*** Opening Entries shown ***

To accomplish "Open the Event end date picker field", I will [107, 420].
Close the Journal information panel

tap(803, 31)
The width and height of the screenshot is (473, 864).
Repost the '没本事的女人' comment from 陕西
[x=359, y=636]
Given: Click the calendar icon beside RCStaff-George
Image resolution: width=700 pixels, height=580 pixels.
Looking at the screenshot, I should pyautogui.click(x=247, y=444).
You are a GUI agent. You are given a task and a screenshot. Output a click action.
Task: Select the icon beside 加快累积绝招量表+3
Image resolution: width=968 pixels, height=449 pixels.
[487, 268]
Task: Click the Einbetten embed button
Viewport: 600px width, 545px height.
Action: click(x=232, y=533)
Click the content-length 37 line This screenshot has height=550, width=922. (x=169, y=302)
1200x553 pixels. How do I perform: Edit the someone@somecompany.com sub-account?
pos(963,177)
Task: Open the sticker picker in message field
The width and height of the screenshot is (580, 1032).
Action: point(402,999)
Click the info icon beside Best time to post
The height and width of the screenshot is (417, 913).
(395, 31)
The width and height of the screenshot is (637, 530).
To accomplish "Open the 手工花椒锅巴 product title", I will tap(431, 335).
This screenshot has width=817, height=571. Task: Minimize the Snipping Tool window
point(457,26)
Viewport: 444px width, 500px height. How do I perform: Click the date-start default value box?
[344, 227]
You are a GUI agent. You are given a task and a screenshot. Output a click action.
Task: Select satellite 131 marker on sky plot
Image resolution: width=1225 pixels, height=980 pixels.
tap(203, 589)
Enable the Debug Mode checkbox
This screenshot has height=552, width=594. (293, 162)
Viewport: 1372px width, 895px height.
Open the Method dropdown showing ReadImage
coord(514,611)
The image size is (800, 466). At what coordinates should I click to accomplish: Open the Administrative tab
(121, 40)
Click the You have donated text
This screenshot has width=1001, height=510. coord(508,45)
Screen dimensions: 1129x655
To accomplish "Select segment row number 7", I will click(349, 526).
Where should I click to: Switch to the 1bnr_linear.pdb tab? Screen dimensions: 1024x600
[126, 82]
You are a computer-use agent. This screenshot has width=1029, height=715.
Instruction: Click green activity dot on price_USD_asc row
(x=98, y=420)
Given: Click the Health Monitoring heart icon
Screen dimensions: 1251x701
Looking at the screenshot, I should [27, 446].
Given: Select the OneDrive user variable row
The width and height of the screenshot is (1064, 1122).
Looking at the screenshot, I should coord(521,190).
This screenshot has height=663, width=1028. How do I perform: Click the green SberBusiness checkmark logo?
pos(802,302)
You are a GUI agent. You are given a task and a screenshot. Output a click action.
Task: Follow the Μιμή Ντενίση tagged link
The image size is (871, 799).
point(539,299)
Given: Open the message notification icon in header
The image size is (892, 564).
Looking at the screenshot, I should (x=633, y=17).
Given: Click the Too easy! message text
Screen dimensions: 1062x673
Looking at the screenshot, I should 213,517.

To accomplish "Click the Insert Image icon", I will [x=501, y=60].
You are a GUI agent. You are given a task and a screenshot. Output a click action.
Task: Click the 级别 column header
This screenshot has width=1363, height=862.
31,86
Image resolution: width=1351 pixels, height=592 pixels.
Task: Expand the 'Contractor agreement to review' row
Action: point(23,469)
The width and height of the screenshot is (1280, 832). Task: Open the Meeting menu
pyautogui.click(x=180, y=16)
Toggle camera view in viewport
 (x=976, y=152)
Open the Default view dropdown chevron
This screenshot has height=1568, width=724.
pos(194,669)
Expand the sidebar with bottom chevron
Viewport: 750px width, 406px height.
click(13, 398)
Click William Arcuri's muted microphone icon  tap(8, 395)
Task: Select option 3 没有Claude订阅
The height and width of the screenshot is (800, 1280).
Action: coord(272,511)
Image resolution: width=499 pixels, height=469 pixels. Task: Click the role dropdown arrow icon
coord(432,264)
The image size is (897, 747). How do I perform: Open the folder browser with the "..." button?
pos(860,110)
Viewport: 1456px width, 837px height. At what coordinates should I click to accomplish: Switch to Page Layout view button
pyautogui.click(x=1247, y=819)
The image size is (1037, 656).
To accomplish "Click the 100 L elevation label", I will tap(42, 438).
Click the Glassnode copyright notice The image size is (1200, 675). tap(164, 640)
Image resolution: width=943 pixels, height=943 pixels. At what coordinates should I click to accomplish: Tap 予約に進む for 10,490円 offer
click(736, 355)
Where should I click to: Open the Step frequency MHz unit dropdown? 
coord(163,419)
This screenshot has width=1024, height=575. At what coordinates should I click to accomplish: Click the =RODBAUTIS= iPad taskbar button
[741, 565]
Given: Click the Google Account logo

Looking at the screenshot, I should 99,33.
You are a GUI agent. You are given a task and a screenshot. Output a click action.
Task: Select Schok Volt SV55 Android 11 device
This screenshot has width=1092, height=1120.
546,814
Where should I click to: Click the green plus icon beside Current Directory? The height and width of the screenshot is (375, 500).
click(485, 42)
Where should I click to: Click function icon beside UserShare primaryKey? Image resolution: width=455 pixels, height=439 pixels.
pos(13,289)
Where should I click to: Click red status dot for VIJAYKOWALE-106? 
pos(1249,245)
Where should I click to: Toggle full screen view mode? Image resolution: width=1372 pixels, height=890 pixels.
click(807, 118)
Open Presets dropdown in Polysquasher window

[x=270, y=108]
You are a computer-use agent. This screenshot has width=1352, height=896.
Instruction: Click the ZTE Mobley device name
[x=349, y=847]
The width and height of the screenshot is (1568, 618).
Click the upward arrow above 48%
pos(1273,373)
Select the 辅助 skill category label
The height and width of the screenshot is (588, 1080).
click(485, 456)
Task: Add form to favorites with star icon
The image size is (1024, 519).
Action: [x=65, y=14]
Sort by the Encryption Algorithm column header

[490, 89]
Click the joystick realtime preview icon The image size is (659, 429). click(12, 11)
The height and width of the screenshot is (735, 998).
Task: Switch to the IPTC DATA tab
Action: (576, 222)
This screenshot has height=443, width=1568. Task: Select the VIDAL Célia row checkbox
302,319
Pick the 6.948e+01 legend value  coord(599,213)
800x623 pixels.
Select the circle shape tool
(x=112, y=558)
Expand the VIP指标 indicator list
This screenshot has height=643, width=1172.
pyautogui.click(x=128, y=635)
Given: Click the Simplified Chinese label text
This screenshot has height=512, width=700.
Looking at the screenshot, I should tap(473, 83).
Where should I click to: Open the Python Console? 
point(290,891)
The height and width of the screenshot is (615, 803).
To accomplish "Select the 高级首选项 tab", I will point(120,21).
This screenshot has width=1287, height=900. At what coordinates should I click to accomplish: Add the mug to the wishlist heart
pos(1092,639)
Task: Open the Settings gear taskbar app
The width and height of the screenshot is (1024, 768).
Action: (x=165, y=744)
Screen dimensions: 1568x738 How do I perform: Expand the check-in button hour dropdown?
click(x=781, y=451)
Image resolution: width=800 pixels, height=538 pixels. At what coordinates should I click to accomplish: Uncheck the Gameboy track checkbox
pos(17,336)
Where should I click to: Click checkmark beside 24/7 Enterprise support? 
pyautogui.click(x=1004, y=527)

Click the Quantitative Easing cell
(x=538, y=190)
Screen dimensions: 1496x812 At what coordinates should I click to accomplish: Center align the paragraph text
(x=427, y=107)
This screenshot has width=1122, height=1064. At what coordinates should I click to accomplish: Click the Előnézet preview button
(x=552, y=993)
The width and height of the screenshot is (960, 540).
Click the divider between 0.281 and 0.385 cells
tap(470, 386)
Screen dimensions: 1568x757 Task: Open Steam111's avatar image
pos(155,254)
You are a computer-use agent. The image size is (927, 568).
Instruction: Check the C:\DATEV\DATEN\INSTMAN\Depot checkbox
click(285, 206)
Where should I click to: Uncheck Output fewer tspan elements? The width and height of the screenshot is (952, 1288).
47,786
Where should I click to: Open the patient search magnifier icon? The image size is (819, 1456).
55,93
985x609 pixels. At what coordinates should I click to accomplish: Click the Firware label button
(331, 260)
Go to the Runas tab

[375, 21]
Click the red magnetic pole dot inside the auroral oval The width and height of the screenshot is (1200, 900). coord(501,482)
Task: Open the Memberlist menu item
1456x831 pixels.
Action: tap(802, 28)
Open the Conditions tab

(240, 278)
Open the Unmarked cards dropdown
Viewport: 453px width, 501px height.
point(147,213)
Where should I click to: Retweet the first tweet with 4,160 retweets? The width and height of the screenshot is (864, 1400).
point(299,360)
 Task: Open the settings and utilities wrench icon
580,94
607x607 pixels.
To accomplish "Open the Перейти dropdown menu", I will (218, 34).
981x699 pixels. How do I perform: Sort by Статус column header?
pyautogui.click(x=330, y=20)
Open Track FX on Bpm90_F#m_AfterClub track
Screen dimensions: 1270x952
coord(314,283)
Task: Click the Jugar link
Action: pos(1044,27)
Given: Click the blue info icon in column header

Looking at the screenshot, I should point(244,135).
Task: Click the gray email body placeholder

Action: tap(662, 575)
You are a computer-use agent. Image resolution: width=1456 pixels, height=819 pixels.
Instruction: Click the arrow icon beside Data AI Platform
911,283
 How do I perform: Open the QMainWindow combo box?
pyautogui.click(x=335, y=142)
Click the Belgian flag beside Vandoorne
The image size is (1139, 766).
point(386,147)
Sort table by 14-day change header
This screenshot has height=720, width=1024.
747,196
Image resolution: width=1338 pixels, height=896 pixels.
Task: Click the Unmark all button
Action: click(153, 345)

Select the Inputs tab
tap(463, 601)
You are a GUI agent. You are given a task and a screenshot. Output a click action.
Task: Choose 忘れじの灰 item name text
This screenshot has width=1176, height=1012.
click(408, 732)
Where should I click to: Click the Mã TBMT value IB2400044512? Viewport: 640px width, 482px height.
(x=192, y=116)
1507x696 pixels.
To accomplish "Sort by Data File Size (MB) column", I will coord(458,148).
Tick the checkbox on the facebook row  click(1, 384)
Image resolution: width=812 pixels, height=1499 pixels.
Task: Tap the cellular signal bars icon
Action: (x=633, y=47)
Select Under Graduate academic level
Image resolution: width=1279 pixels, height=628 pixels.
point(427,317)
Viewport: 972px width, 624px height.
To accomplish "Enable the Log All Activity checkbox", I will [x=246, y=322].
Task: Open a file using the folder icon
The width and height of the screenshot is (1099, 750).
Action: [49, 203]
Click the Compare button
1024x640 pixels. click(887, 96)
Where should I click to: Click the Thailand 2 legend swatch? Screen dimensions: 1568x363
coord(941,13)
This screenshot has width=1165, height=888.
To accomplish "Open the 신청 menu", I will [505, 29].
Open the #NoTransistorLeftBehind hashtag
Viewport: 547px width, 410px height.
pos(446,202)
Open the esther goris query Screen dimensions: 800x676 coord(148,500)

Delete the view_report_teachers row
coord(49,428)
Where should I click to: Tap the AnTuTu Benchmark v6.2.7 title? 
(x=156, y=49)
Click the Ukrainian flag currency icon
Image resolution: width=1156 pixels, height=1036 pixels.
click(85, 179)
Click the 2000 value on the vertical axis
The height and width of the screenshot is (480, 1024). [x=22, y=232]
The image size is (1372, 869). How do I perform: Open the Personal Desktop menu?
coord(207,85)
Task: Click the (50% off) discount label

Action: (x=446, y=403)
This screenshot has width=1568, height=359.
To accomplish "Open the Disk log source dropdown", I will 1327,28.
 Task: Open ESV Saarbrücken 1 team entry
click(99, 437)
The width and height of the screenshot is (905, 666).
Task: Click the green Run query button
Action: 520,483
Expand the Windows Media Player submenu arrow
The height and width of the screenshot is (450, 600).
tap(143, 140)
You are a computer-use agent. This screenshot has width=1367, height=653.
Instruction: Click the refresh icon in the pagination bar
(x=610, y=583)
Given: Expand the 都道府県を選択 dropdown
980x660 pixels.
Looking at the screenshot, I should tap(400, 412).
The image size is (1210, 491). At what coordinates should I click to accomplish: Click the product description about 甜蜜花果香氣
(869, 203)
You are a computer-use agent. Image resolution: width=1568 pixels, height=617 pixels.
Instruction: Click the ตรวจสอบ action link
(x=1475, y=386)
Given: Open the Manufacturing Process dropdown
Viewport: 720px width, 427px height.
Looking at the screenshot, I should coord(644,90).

*** Closing Entries shown ***

■ Exercise description
Copy every line of the records above that contains "message".

■ Response area
Task: Open the sticker picker in message field
Given: Open the message notification icon in header
Given: Click the Too easy! message text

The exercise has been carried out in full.